_EXERCISE DIRECTIONS_: Write each record again exactly as it stands.

[Saved data entries]
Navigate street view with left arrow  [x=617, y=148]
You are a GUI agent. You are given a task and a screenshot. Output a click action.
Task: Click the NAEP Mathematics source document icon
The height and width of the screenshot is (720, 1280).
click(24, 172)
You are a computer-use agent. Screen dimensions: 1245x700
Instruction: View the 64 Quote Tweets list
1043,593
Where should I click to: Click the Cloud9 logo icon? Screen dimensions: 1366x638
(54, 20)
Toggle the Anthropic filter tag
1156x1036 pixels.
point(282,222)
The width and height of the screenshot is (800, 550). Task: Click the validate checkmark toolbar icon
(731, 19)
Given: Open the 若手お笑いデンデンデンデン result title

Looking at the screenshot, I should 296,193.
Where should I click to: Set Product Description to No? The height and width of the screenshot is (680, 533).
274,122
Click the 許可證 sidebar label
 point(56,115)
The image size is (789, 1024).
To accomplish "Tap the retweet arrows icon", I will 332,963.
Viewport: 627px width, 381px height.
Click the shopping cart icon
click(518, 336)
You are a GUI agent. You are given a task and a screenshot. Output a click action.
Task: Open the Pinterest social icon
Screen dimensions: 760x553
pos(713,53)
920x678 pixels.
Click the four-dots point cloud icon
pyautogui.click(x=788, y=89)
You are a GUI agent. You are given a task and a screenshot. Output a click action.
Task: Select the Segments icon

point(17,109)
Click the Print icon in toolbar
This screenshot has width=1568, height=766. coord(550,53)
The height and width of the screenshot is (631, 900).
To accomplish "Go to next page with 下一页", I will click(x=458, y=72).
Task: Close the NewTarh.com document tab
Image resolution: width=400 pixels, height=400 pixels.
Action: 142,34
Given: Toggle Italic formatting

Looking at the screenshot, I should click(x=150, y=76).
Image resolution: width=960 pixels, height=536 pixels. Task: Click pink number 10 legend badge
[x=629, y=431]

_THE COMPLETED TASK_:
Navigate street view with left arrow  [x=617, y=148]
You are a GUI agent. You are given a task and a screenshot. Output a click action.
Task: Click the NAEP Mathematics source document icon
The height and width of the screenshot is (720, 1280).
click(24, 172)
You are a computer-use agent. Screen dimensions: 1245x700
Instruction: View the 64 Quote Tweets list
1043,593
Where should I click to: Click the Cloud9 logo icon? Screen dimensions: 1366x638
(54, 20)
Toggle the Anthropic filter tag
1156x1036 pixels.
point(282,222)
The width and height of the screenshot is (800, 550). Task: Click the validate checkmark toolbar icon
(731, 19)
Given: Open the 若手お笑いデンデンデンデン result title

Looking at the screenshot, I should 296,193.
Where should I click to: Set Product Description to No? The height and width of the screenshot is (680, 533).
274,122
Click the 許可證 sidebar label
 point(56,115)
The image size is (789, 1024).
To accomplish "Tap the retweet arrows icon", I will 332,963.
Viewport: 627px width, 381px height.
Click the shopping cart icon
click(518, 336)
You are a GUI agent. You are given a task and a screenshot. Output a click action.
Task: Open the Pinterest social icon
Screen dimensions: 760x553
pos(713,53)
920x678 pixels.
Click the four-dots point cloud icon
pyautogui.click(x=788, y=89)
You are a GUI agent. You are given a task and a screenshot. Output a click action.
Task: Select the Segments icon

point(17,109)
Click the Print icon in toolbar
This screenshot has width=1568, height=766. coord(550,53)
The height and width of the screenshot is (631, 900).
To accomplish "Go to next page with 下一页", I will click(x=458, y=72).
Task: Close the NewTarh.com document tab
Image resolution: width=400 pixels, height=400 pixels.
Action: 142,34
Given: Toggle Italic formatting

Looking at the screenshot, I should click(x=150, y=76).
Image resolution: width=960 pixels, height=536 pixels. Task: Click pink number 10 legend badge
[x=629, y=431]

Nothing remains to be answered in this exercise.